VP Color (alleen beschikbaar via een lay-outtabblad)
Hiermee geeft u een vervangende instelling op voor de kleur die aan de geselecteerde laag voor het actieve lay-outvenster is gekoppeld.

VP Linetype (alleen beschikbaar via een lay-outtabblad)

Hiermee geeft u een vervangende instelling op voor het lijntype dat aan de geselecteerde laag voor het actieve lay-outvenster is gekoppeld.

VP Lineweight (alleen beschikbaar via een lay-outtabblad)
Hiermee geeft u een vervangende instelling op voor de lijndikte die aan de geselecteerde laag voor het actieve lay-outvenster is gekoppeld.

VP Transparency (alleen beschikbaar via een lay-outtabblad)
Hiermee geeft u een vervangende instelling op voor de transparantie die aan de geselecteerde laag voor het actieve lay-outvenster is gekoppeld.

VP Plot Style (alleen beschikbaar via een lay-outtabblad)
Hiermee geeft u een vervangende instelling op voor de plotstijl die aan de geselecteerde laag voor het actieve lay-outvenster is gekoppeld. Wanneer de visuele stijl in de tekening op Conceptual of Realistic is ingesteld, worden vervangende instellingen niet weergegeven in het venster of geplot. Als u werkt met kleurafhankelijke plotstijlen (de systeemvariabele PSTYLEPOLICY is ingesteld op 1), kunt u geen vervangende plotstijl instellen.

Description
(Optioneel) Hier wordt de laag of het laagfilter beschreven.

Snelmenu List View
Hier vindt u opties waarmee u de lijst, geselecteerde lagen en laagfilters kunt wijzigen.

Snelmenu van kolomkoppen

Column Names
Hiermee worden alle kolommen op naam weergegeven. Kolommen waarnaast een vinkje staat, worden weergegeven. Kolommen zonder vinkje zijn niet zichtbaar. VP Freeze, VP Color, VP Linetype, VP Lineweight en VP Plot Style zijn alleen beschikbaar wanneer een lay-outvenster actief is.

Customize
Hiermee opent u het dialoogvenster Customize Layer Columns, waar u kunt opgeven welke kolommen u respectievelijk wilt weergeven en verbergen.

Maximize All Columns
Hiermee worden alle kolommen aan de breedte van de kolomkoppen en gegevensinhoud aangepast. Deze optie is beschikbaar in het snelmenu dat u oproept door met de rechtermuisknop op een kolomkop te klikken.

Maximize Column
Hiermee kunt u de breedte van de kolom wijzigen om de weergave van de inhoud te maximaliseren. Deze optie is beschikbaar in het snelmenu dat u oproept door met de rechtermuisknop op een kolomkop te klikken.

Optimize all columns
Hiermee kunt u de breedte van alle kolommen wijzigen om de weergave van de inhoud te maximaliseren. Deze optie is beschikbaar in het snelmenu dat u oproept door met de rechtermuisknop op een kolomkop te klikken.

Optimize column
Hiermee kunt u de breedte van een kolom wijzigen om de weergave van de inhoud te maximaliseren. Deze optie is beschikbaar in het snelmenu dat u oproept door met de rechtermuisknop op een kolomkop te klikken.
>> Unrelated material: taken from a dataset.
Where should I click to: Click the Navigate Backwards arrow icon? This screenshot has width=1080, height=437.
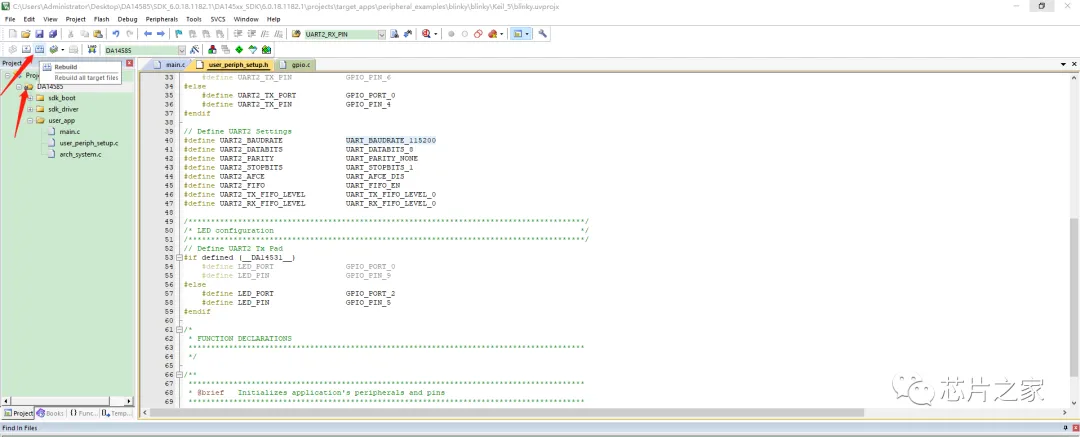[148, 34]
Freeze column (of Unfreeze column)
Hiermee worden de kolom en alle kolommen links ervan bevroren (of ontdooid). Deze optie is beschikbaar in het snelmenu dat u opent door met de rechtermuisknop op een kolomkop te klikken.
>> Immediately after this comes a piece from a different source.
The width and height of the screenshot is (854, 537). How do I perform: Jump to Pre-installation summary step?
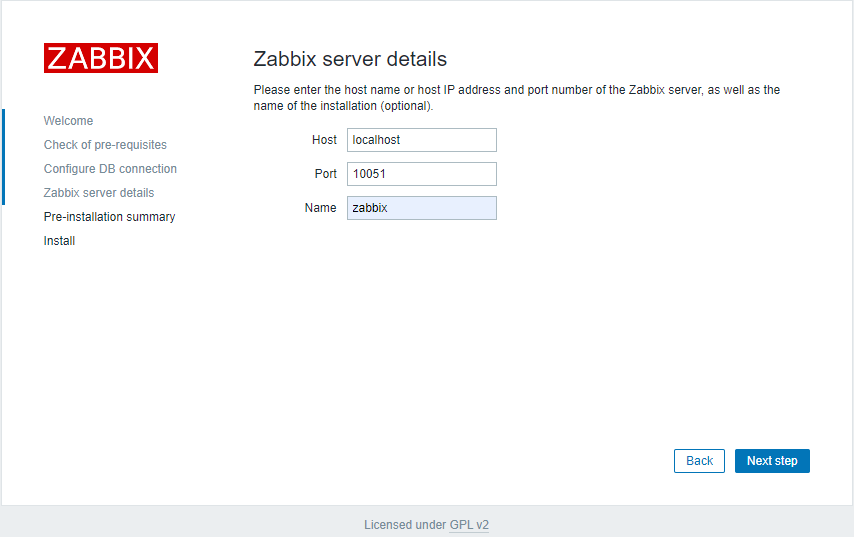pos(109,217)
Restore All Columns to Defaults
Hiermee herstelt u de standaardinstellingen voor de weergave en breedte van alle kolommen. Deze optie is beschikbaar in het snelmenu dat u opent door met de rechtermuisknop op een kolomkop te klikken.

Snelmenu van lagen

Show Filter Tree
Toont de structuurweergave. Schakel deze optie uit om de structuurweergave te verbergen.

Show Filters in Layer List
Toont alle filters boven aan de lijstweergave. De filters worden in alfabetische volgorde weergegeven. Haal het vinkje weg om alleen lagen in de lijstweergave te tonen.

Set Current
Hiermee kunt u de geselecteerde laag instellen als de actieve laag. (systeemvariabele CLAYER)

New Layer
Hiermee maakt u een nieuwe laag. In de lijst verschijnt een laag met de naam LAYER1. U kunt deze laagnaam onmiddellijk bewerken. De nieuwe laag erft de eigenschappen van de laag die in de lijst met lagen geselecteerd is (kleur, aan- of uitstatus enzovoort).

Rename Layer

Hiermee kunt u de laag een andere naam geven.

Delete Layer
Hiermee verwijdert u geselecteerde lagen uit de definitie van het tekeningbestand. U kunt alleen lagen verwijderen waarnaar niet wordt verwezen. Voorbeelden van lagen waarnaar wordt verwezen, zijn de lagen 0 en DEFPOINTS, lagen met objecten (inclusief objecten in blokdefinities), de actieve laag, en lagen die xref-afhankelijk zijn.
OpmerkingWees voorzichtig bij het verwijderen van lagen als u samen met andere mensen in een projectgroep werkt aan een tekening of als u werkt aan een tekening die is gebaseerd op een set met normen voor lagen.

Change Description
Hiermee voegt u een beschrijving toe of wijzigt u de tekst in de beschrijving voor de geselecteerde laag of het geselecteerde filter. De beschrijving voor een filter wordt aan het filter en alle lagen in het filter toegevoegd.

Remove from Group Filter
Hiermee verwijdert u de geselecteerde lagen uit het filter met groepslagen dat in de structuurweergave geselecteerd is.

Reconcile Layer
Hiermee kunt u nieuwe lagen van het filter Unreconciled New Layers afstemmen. Deze optie is alleen beschikbaar wanneer minstens één niet-afgestemde laag is geselecteerd.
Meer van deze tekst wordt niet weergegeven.